Particularly in the Congo Basin, home to one of the world’s largest and most biodiverse intact forests, roads are a major indicator of deforestation and degradation. Illegal mining, poaching and logging as well as agricultural expansion often follow roads deep into the forest; and the problem is getting worse. The most recent study to map roads found that in some areas, such as northern Republic of Congo, the rate of road construction more than quadrupled—from 156 kilometers per year to more than 660 kilometers—between 1976 and 2003. In the following decade, between 2000 and 2013, intact forest landscapes in the Congo Basin waned by almost 10 million hectares. Around the same time (2002 to 2011), the elephant population in central Africa declined 62 percent and lost 30 percent of its geographic range, mostly due to ivory poaching. The remaining population can only be found where there is no sign of humans, far away from roads. With tools developed by OpenStreetMap and the Humanitarian OpenStreetMap team (HOT), Logging Roads invites anyone with a passion for preserving our planet’s forests to add, edit and improve the geographic data that currently exist for the high-risk Congo Basin region. This data is available for free download, encouraging a greater awareness of the impact of logging activities on the region. It will also be incorporated into the Global Forest Watch and Moabi platforms, so that users can overlay roads with other information, such as protected areas, logging concessions and tree cover loss over time. This information will help decision makers prioritize conservation efforts, protected areas management and enable unprecedented analysis of how logging roads impact forests and other resources. Since the launch of Logging Roads in the spring of 2015, over 30,000 roads were added to the platform. That’s more than 75,000 km of logging roads mapped to date. The initiative won the Citizen Science Challenge 2015 at the Eye on Earth Summit, which recognizes innovative efforts to harness crowdsourcing to tackle the biggest challenges facing planet earth.
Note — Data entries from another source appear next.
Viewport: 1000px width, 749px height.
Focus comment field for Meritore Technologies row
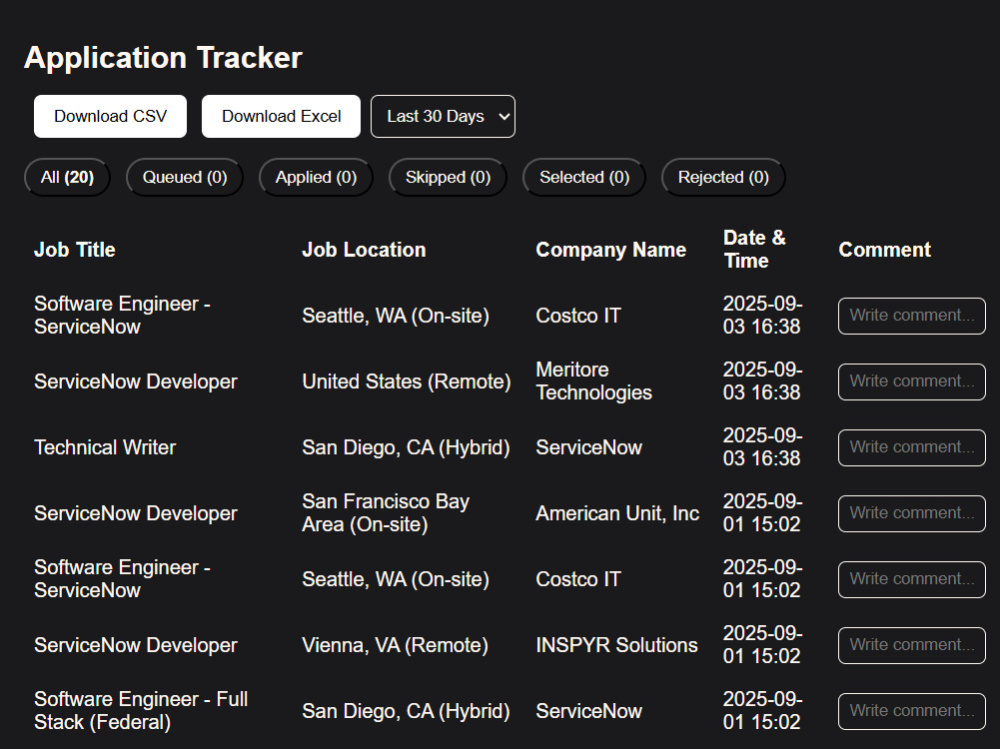point(912,382)
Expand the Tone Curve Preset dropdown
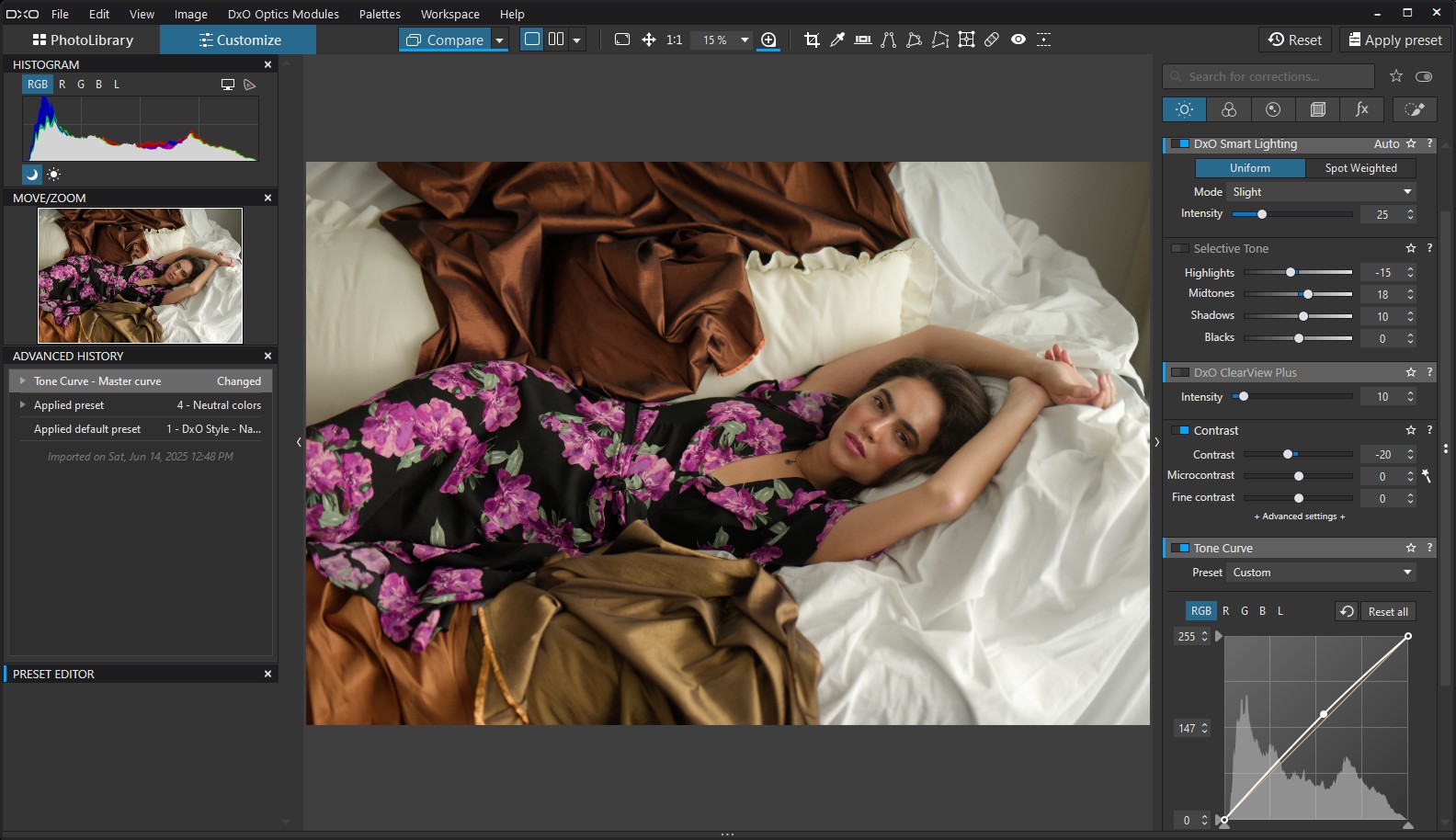The width and height of the screenshot is (1456, 840). [x=1321, y=573]
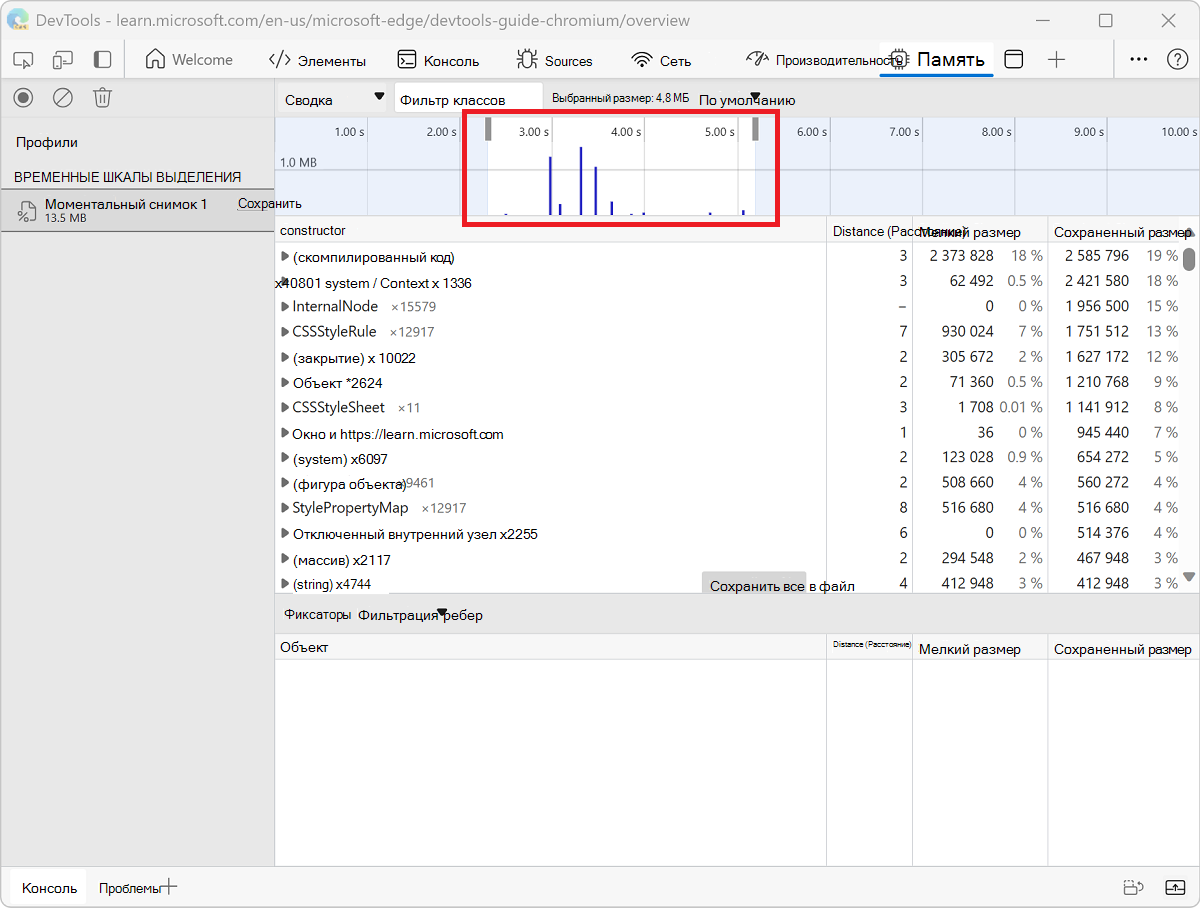Viewport: 1200px width, 908px height.
Task: Open the add more tools plus icon
Action: click(x=1056, y=60)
For 2016, GFW and Moabi plan to expand the geographic focus of the initiative to other regions and are seeking for collaborating partners who would like to join in building a strong mapping community around roads in forested areas. Further improvements to the platform will include the integration of weekly deforestation alerts at high resolution to identify road construction as it happens, a key factor to be ahead of the game and to actually intervene in illegal cuts. Forests have been prominent so far at the COP21 in Paris, and rightfully so as slowing or halting deforestation is critical to avoiding a climate catastrophe. However, decision-makers can’t tackle the root causes of forest loss without better understanding where – and how quickly – roads are penetrating once isolated forests. Powered by the crowd, Logging Roads.org offers an unprecedented look at where these roads exist. Armed with this information, decision-makers in the Congo Basin may be able to slow the route to forest destruction—and eventually prevent it altogether.